The library emphasizes composability and type safety, making it suitable
for research, prototyping neural networks, and implementing custom
differentiable algorithms.
See the tutorial for detailed
examples and usage patterns.
Similar Projects:
ad - Comprehensive automatic differentiation library supporting forward and reverse modes
backprop - Heterogeneous automatic differentiation with emphasis on ease of use
Changes
Revision history for inf-backprop
[0.2.0.2] – 2025-11-23
Documentation fixes
[0.2.0.1] – 2025-11-23
Dependency upper bounds
Documentation fixes
0.2.0.0 – 2025-11-13
Major Breaking Changes
Complete rewrite:
The entire codebase has been rewritten from scratch with a redesigned architecture.

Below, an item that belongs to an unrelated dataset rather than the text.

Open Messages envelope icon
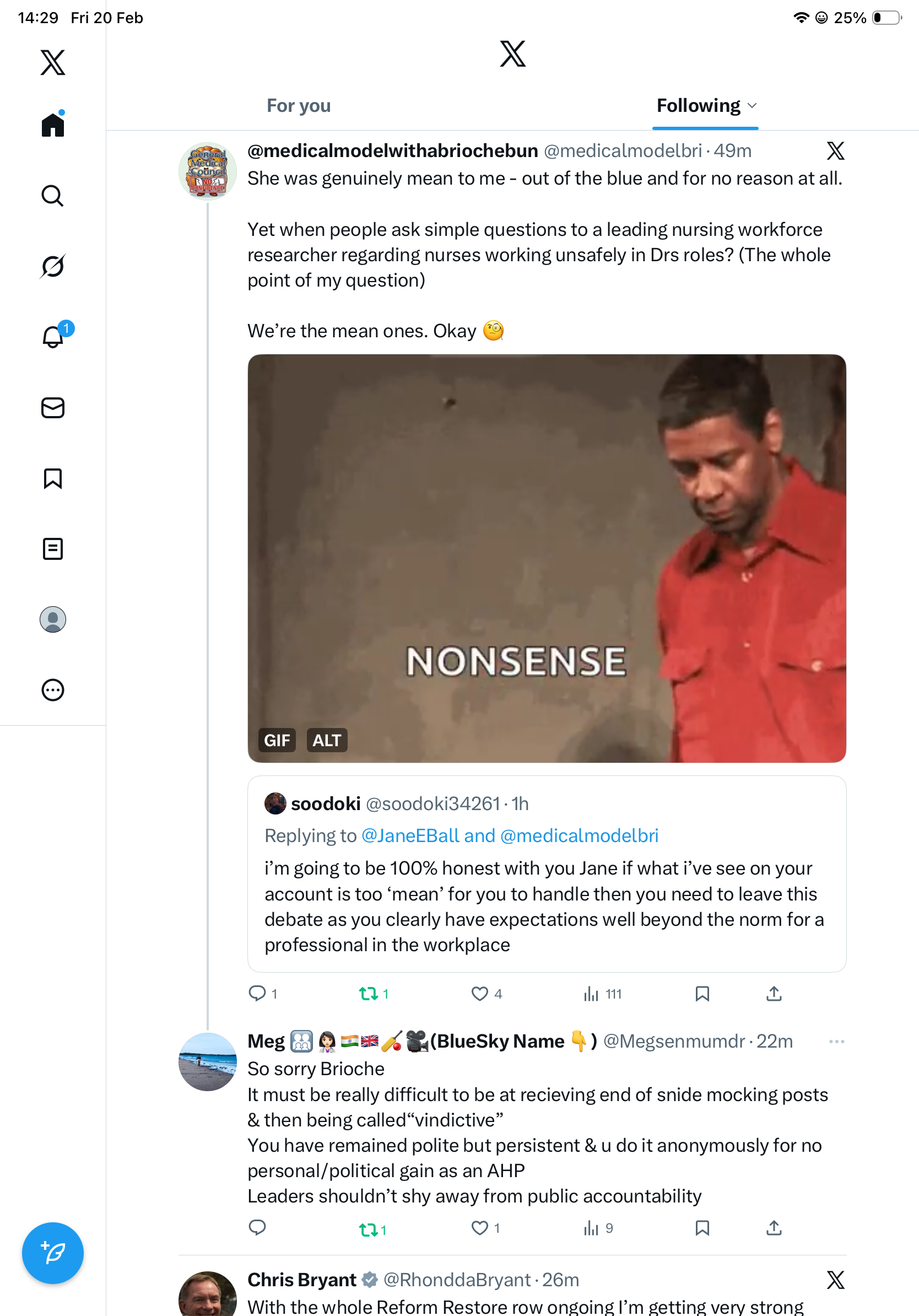 coord(53,408)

Differentiation can now be applied to ordinary functions through the RevDiff type,
rather than requiring special function wrappers.
New Features
Core automatic differentiation:
RevDiff type for reverse-mode automatic differentiation
Typeclass instances for RevDiff
Support for higher-order derivatives through the derivative operator composition
NumHask integration:
Orphan instances for NumHask typeclasses, providing polymorphic numeric operations
Utility modules:
Sized vectors
Tuple and triple manipulation utilities for multi-argument functions
Vector utilities
Documentation:
Comprehensive tutorial introducing core concepts and usage patterns
0.1.0.0 – 2023-05-12
Basic types Backprop, StartBackprop etc.
Basic function backprrop derivative implementations.
Isomorphism tyepclass and extra instances for IsomorphicTo typeclass
from isomorphism-class package.
Extra instancies for Additive typeclass from numhask package.